:: WRITTEN PROBLEM ::
Format the lines below as a JSON list of strings, one string per line and no blank lines. Start with the first line and end with the line that contains "click(722, 771)", including that line.

Part of a data file
★ ★ ★ ★ ★

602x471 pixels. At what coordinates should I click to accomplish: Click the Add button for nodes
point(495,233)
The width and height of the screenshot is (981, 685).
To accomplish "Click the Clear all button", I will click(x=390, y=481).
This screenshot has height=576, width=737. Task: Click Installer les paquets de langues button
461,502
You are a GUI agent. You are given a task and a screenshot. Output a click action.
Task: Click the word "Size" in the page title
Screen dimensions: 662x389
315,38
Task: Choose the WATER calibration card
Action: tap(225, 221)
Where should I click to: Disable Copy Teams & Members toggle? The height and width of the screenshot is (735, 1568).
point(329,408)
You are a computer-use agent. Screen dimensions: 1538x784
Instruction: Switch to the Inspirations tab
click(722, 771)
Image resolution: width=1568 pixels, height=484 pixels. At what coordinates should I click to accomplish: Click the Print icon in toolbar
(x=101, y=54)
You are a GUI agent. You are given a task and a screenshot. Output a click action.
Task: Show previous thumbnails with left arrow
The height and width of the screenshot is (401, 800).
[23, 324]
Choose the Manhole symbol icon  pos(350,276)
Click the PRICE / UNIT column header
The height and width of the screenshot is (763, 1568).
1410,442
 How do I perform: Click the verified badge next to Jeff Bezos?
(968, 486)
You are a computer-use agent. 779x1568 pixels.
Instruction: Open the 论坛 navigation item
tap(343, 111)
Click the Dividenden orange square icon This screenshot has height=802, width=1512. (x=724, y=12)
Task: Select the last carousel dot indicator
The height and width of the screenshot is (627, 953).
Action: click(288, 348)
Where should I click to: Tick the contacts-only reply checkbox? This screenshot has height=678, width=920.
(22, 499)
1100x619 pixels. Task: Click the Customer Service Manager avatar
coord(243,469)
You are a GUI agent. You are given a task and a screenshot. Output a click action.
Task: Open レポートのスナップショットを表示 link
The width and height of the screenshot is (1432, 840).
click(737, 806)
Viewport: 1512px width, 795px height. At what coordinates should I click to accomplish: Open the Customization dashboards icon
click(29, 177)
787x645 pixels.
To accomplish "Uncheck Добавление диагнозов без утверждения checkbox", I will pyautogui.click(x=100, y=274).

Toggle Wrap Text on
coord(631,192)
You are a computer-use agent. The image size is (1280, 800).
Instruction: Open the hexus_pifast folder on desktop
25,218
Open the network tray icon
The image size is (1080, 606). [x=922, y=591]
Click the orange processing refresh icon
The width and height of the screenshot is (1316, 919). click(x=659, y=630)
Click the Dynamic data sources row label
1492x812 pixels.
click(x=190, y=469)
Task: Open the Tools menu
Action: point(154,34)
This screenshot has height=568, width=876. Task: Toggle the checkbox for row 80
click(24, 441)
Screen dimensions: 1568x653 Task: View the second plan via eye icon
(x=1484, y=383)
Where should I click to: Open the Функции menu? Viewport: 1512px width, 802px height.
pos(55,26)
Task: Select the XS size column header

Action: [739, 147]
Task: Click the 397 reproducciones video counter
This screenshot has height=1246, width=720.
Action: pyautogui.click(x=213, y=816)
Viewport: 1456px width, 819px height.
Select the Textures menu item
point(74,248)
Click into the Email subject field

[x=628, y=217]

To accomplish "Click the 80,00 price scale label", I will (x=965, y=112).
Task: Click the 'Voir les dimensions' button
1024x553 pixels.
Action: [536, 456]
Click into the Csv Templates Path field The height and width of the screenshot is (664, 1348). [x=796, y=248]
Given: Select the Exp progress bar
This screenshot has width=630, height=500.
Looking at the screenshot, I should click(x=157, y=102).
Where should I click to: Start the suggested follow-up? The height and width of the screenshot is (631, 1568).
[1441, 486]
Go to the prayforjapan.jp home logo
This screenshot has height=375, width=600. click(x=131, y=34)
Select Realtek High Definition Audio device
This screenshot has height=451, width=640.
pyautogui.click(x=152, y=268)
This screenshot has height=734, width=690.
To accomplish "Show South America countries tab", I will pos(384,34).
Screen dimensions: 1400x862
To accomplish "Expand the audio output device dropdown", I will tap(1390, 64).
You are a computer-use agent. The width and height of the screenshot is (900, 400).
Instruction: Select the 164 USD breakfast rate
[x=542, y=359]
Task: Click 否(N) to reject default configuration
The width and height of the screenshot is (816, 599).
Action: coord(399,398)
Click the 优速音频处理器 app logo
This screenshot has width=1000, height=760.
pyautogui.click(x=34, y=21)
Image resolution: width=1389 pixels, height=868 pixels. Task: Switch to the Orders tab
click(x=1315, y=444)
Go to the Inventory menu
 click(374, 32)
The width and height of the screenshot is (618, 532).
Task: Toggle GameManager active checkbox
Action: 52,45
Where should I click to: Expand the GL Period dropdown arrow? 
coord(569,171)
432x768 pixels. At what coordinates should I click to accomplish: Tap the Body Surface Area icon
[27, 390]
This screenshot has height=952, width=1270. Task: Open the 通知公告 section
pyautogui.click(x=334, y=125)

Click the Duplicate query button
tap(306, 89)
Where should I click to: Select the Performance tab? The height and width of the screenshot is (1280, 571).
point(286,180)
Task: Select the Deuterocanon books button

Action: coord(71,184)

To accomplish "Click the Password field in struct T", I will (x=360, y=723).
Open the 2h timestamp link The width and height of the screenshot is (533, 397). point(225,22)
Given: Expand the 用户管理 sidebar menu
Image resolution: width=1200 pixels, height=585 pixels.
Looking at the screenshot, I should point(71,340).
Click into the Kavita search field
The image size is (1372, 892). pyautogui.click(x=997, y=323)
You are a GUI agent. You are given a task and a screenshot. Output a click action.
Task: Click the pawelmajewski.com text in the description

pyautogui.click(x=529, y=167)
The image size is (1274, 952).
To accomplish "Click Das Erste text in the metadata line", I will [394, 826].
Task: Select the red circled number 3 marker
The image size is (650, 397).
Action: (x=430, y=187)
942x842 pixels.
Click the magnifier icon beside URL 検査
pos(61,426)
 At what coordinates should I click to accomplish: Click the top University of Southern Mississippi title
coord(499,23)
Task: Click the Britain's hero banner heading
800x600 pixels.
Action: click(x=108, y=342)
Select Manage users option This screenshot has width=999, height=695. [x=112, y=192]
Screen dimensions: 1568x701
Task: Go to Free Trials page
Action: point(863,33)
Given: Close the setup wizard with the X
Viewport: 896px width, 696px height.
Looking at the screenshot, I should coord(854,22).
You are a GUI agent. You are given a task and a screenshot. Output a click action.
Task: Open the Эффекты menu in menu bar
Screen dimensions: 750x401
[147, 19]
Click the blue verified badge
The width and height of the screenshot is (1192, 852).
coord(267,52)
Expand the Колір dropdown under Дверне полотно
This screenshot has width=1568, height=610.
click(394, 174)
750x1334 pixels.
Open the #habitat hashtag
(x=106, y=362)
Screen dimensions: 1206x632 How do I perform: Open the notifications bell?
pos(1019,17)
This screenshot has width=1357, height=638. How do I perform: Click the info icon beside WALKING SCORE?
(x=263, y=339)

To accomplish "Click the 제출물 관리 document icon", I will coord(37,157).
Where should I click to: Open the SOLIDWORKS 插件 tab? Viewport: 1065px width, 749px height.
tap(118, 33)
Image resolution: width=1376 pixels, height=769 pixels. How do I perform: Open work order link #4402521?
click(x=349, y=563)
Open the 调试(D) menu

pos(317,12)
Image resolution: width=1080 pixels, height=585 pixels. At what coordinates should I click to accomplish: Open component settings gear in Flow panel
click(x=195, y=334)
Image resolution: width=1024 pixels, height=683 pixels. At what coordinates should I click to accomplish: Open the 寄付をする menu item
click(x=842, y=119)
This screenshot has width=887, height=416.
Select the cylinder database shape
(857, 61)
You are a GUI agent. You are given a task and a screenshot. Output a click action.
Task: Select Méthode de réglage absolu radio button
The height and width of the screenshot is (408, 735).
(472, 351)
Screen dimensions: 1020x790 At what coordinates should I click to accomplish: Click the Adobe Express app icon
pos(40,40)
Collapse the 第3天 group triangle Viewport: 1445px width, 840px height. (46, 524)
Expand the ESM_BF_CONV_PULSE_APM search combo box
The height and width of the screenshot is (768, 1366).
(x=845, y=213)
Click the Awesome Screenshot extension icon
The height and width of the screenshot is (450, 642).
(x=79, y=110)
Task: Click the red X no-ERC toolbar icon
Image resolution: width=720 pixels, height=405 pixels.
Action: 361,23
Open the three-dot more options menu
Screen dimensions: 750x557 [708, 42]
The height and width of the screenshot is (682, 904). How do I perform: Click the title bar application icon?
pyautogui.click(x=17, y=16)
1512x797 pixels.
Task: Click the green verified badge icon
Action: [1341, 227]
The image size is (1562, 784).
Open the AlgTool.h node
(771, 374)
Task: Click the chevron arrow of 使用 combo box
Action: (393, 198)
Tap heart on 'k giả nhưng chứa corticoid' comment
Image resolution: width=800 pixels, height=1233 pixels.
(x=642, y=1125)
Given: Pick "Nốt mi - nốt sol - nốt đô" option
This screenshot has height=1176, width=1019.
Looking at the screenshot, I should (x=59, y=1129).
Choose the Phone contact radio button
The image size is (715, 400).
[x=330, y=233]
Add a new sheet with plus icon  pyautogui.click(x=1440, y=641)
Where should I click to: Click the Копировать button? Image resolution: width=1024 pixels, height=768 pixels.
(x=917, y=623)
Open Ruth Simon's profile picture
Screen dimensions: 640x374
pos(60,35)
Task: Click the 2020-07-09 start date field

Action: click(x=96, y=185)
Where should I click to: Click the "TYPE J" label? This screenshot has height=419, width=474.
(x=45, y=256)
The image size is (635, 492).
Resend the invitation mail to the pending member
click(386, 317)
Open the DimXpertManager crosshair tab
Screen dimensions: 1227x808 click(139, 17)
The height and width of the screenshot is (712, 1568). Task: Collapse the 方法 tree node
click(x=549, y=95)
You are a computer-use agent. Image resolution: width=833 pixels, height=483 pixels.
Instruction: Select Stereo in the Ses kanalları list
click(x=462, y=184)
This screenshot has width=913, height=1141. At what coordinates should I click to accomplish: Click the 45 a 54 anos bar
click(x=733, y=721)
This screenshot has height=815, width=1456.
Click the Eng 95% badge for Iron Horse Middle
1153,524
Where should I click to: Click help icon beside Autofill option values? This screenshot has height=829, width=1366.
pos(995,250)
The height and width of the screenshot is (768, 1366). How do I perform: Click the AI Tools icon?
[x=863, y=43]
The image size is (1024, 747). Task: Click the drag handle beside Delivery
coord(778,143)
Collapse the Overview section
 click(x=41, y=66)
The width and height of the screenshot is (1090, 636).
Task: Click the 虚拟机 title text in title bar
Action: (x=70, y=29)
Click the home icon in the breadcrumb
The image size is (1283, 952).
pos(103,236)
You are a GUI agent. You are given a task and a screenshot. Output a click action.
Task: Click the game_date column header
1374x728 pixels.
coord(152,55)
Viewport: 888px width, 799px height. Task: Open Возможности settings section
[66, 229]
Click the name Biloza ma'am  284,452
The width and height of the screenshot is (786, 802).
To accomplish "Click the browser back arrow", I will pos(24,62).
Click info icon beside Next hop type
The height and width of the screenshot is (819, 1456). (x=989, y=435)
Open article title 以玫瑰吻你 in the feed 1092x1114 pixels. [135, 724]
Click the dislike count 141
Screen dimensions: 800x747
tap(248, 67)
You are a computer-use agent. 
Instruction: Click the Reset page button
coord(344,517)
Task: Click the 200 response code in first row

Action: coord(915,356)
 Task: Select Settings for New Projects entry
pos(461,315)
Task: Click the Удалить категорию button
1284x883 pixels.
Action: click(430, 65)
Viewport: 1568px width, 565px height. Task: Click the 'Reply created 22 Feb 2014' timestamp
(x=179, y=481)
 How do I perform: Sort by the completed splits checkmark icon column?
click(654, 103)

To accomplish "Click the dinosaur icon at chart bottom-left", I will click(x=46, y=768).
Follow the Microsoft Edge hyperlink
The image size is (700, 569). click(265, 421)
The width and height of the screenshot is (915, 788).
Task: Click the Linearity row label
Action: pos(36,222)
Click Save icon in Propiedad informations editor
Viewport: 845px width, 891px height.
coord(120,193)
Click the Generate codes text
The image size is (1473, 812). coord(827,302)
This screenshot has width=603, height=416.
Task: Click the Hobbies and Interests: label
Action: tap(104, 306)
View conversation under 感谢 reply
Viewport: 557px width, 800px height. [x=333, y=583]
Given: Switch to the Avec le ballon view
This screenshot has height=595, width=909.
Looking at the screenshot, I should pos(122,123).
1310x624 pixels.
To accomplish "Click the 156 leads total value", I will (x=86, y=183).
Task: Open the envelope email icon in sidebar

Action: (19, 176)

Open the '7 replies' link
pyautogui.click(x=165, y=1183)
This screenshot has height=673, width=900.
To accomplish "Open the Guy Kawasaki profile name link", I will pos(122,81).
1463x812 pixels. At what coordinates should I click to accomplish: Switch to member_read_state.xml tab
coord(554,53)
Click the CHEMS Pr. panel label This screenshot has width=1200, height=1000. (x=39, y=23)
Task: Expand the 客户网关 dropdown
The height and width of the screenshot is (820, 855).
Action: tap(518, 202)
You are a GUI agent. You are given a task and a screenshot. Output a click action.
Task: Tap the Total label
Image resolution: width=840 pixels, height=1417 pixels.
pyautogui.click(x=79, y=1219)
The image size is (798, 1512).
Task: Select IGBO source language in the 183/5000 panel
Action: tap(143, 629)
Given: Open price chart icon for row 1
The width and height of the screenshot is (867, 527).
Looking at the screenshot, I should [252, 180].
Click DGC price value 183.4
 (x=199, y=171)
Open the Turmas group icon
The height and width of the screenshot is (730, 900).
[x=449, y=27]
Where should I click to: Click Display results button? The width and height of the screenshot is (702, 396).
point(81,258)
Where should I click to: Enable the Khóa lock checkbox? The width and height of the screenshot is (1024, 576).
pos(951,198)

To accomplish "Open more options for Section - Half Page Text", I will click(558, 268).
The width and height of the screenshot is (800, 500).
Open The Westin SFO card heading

★ ★ ★ ★ ★

:: TASK ANSWER ::
[
  "602x471 pixels. At what coordinates should I click to accomplish: Click the Add button for nodes",
  "point(495,233)",
  "The width and height of the screenshot is (981, 685).",
  "To accomplish \"Click the Clear all button\", I will click(x=390, y=481).",
  "This screenshot has height=576, width=737. Task: Click Installer les paquets de langues button",
  "461,502",
  "You are a GUI agent. You are given a task and a screenshot. Output a click action.",
  "Task: Click the word \"Size\" in the page title",
  "Screen dimensions: 662x389",
  "315,38",
  "Task: Choose the WATER calibration card",
  "Action: tap(225, 221)",
  "Where should I click to: Disable Copy Teams & Members toggle? The height and width of the screenshot is (735, 1568).",
  "point(329,408)",
  "You are a computer-use agent. Screen dimensions: 1538x784",
  "Instruction: Switch to the Inspirations tab",
  "click(722, 771)"
]